Mastro lives in Somerville. But, he probably won’t in twelve months’ time. “I moved to Boston after college. I lived in Cambridge, across from Market Basket. I moved out West. I lived in L.A., Colorado. I lived all over,” he says. “I’m originally from Pittsburgh, but I’ve been mistaken for being from all types of places: Canada, England, France. Lately people say I’m from the South because sometimes I’ll have a Southern accent.” His voice falls into a slow drawl.
            Last winter found Mastro in Key West, Florida where a few sparks of inspiration jolted his senses. “I just came back to Boston and this time has been the best because not only did I become published, but one of my plays is warranting the possibility of being a stage reading,” he says. The play, Moon Over Mangroves, is based off his time in the swamp state. “I was down in Key West living a fairly precarious lifestyle. By that I mean I didn’t know where to go.” He soon found out after driving through the beach and spotting an aimless crowd of van campers.
“My people!” he shouted at the comforting sight. “I pulled in and fit in right away.” Some in the crowd were homeless, some, like himself, were there just to party in the beach sand with waves surrounding. When a heavy cop presence pushed them north to Stock Island, where the mangroves still grow thick, Mastro discovered his plot.
Video still of Mastro's tune from Christmas 2012 in Key West.
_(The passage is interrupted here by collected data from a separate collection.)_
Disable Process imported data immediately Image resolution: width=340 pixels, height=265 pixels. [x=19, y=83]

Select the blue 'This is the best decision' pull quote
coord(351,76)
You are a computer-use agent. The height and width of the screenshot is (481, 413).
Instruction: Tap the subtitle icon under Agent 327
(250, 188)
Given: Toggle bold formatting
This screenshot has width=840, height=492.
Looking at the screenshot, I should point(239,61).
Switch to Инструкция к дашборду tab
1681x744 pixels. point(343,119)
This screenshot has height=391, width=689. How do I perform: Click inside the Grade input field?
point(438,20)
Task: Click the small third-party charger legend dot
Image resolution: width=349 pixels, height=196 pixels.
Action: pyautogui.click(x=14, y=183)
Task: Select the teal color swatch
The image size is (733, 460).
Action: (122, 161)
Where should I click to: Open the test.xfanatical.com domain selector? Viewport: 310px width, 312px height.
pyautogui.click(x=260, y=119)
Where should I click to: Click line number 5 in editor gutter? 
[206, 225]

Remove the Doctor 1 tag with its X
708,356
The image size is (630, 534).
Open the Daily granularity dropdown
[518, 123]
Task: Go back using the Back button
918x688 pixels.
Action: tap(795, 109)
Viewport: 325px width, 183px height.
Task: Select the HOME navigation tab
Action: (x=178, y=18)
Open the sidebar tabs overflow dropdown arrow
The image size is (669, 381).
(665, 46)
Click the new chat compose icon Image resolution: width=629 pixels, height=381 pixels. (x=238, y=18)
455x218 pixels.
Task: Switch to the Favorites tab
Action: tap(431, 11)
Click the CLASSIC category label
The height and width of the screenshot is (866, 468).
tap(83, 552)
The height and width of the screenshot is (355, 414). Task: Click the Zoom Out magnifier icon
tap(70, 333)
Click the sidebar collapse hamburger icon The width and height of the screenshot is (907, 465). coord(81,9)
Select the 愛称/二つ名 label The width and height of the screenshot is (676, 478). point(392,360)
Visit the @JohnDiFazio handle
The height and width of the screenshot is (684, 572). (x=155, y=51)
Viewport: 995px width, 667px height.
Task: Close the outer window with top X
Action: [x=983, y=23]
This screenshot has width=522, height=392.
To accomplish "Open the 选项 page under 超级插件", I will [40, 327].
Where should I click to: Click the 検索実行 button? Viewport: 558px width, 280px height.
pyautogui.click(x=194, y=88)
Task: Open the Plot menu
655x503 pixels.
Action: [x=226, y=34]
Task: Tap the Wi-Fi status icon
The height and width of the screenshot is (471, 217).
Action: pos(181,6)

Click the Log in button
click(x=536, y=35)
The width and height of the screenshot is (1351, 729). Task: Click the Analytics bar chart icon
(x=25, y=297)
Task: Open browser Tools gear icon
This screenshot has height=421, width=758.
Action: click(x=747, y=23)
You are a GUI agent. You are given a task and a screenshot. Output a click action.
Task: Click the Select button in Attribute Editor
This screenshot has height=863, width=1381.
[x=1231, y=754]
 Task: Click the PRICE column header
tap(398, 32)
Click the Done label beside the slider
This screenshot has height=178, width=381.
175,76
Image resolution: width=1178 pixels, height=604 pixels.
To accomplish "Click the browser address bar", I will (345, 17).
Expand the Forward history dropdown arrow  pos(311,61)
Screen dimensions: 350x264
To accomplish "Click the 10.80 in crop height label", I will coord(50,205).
Four of the men he made friends with boasted about their getting a dinghy. “You can live inexpensively on a boat and live on the hook,” he explains, “which means, go out in the water and drop an anchor.” Thrilled at the prospect of life on the open water the foursome celebrated, but soon lost their composure and wound up brawling and bruising each other. Mastro just sat watching the scene unfold.
“There’s mangroves, the cove, a full moon was there,” he says, frothing excitement, “and it just dropped. I went, ‘This is a play.’ It was a gift.” Currently the play is undergoing edits, and Mastro has been working with a filmmaker in Cambridge to form it into a movie.
Writers today have to find a whole new hustle online, Mastro says. He has gained a little traction by using Craigslist to connect with editors and writers. It’s how he got in touch with Savant as well as his collaborators on the play. “It’s tricky,” he says, considering the financial uncertainty of the written word. “You have to follow up with every lead. You have to be diligent, kiss people’s asses, research your market.” Lastly, though, it’s simple. “Always show up everywhere with a pretty girl—or two—if you can,” he adds with laughter. Even if that girl is a dog named Georgia.